In several studies of prognosis,8,9 a poorer outcome has been observed in patients with :

  1. polyarticular onset
  2. proximal joint arthritis (shoulder or hip involvement)
  3. prior episode in childhood
  4. requirement for systemic steroids for more than two years.

In contrast, long-term follow up of patients with monocyclic or polycyclic systemic disease, no arthritis at presentation or an oligoarticular onset and course showed better functional status.

Management

For the acute disease, 20-25% of patients respond to NSAIDs at anti-inflammatory doses and an initial therapeutic trial with these agents is reasonable. Those who respond frequently fall into the good prognosis group with mild disease activity. The major concerns of NSAID use are hepatotoxicity and intravascular coagulopathy. NSAIDs should be continued for 1-3 months after the disease has remitted.

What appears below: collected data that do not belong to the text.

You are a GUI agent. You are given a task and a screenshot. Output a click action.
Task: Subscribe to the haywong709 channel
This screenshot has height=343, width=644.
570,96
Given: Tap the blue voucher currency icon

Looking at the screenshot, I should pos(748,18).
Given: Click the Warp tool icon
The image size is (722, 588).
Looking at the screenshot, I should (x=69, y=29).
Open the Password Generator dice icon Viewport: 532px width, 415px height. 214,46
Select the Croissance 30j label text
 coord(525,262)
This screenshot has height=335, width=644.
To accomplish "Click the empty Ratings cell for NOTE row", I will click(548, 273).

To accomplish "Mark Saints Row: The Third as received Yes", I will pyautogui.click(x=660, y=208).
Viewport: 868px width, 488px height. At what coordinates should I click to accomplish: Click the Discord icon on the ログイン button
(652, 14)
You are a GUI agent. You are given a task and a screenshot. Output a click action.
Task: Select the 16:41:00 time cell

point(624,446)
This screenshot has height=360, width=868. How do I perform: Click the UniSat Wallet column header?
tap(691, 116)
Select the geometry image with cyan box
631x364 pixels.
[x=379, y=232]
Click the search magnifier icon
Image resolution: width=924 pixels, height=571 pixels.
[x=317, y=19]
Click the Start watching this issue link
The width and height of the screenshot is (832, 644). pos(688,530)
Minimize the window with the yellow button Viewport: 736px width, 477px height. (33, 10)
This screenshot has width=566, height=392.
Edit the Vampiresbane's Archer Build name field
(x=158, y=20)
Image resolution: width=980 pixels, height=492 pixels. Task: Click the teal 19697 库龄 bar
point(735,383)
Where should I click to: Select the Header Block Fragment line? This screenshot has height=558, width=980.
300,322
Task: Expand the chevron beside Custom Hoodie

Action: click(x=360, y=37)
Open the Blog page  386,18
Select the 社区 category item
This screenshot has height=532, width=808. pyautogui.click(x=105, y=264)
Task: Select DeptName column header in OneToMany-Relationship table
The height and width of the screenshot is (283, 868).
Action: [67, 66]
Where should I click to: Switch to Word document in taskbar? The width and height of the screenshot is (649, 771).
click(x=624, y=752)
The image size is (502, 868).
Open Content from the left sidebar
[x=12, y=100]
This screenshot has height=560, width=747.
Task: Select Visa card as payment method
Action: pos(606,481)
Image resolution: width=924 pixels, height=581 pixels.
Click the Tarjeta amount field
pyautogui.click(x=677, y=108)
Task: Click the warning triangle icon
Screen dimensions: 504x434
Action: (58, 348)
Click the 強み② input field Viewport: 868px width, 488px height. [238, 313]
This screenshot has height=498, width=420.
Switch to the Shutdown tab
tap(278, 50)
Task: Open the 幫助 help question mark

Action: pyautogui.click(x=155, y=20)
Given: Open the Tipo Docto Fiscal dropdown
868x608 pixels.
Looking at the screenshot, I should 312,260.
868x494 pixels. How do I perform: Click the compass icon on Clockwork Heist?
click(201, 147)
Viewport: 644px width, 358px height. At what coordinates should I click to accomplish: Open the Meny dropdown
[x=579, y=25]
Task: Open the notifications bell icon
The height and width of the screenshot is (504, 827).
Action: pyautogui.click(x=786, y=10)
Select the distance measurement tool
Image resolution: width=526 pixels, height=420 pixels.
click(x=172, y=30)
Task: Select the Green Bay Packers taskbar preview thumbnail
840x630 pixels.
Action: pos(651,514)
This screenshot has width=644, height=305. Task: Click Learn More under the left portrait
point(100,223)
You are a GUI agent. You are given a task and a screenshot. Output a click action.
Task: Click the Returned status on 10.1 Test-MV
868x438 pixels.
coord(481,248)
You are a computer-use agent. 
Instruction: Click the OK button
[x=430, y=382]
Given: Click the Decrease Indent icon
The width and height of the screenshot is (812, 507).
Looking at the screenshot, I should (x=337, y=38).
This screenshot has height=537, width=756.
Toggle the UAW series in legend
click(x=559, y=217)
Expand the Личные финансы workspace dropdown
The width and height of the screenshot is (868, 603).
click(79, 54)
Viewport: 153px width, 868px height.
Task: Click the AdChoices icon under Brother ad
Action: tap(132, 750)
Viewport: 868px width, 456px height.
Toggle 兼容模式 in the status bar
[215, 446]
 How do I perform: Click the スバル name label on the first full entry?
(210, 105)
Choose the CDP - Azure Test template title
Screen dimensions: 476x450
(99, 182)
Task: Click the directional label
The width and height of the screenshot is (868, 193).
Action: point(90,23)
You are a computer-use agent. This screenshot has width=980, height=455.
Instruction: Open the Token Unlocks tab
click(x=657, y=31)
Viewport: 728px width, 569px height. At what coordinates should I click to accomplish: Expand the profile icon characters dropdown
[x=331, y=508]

Systemic corticosteroids provide prompt control of the acute disease and are indicated in cases of pericardial tamponade, myocarditis, intravascular coagulopathy and other life-threatening manifestations of the disease. Doses of 0.5 mg/kg to 1.0 mg/kg/day of prednisone may be required initially and during corticosteroid tapering. During this period, close monitoring of the patient is necessary as disease flares are common.

For patients with chronic disease (persistent disease activity 12 months after diagnosis), weekly oral methotrexate has been used to limit steroid use. Other second line drugs, such as IM gold, D-penicillamine, hydroxychloroquine and azathioprine, have been used as well. Cyclophosphamide, because of its toxicity, should be reserved for the most exceptional cases. Lastly, the role of anti-TNF therapy in the treatment of adult Still’s disease refractory to conventional therapy appears promising10 but further studies to evaluate the long-term safety and efficacy are needed.

References

  1. Klippel J, Dieppe P. Rheumatology. 2nd ed. London: Mosby International; 1998.
  2. Nguyen K, Weisman M. Severe sore throat as a presenting symptom of adult onset Still’s disease: a case series and review of the literature. J Rheumatol 1997; 24: 592-7.
  3. Zenagui D, De Coninck JP. Atypical presentation of adult Still’s disease mimicking acute bacterial endocarditis. Eur Heart J 1995; 16: 1448-50.
  4. Schwarz-Eywill M, Heilig B, Bauer H, Breitbart A. Evaluation of serum ferritin as a marker for adult Still’s disease activity. Ann Rheum Dis 1992; 51: 683-5.
  5. Kumakura S, Ishikura H, Munemasa S, Adachi T, et al. Adult onset Still’s disease associated hemophagocytosis. J Rheumatol 1997; 24: 1645-7.
  6. Fautrel B, Le Moel G, Saint-Marcoux B, Taupin P, et al. Diagnostic value of ferritinand glycosylated ferritin in adult onset Still’s disease. J Rheumatol 2001; 28: 322-8.
  7. Yamaguchi M, Ohta A, Tsunematsu T, et al. Preliminary criteria for classification of adult Still’s disease. J Rheumatol 1992; 19: 424-30.
  8. Ohta A, Yamaguchi M, Kaneoka H, et al. Adult Still’s disease: review of 228 cases from the literature. J Rheumatol 1987; 14: 1139-46.
  9. Cush JJ, Medsger TA, Christy WC, et al. Adult-onset Still’s disease. Clinical course and outcome. Arthritis Rheum 1987; 30: 186-94.
  10. Cavagna L, Caporali R, Epis O, et al. Infliximab in the treatment of adult Still’s disease refractory to conventional therapy. Clin Exp Rheumatol 2001; 19: 329-32.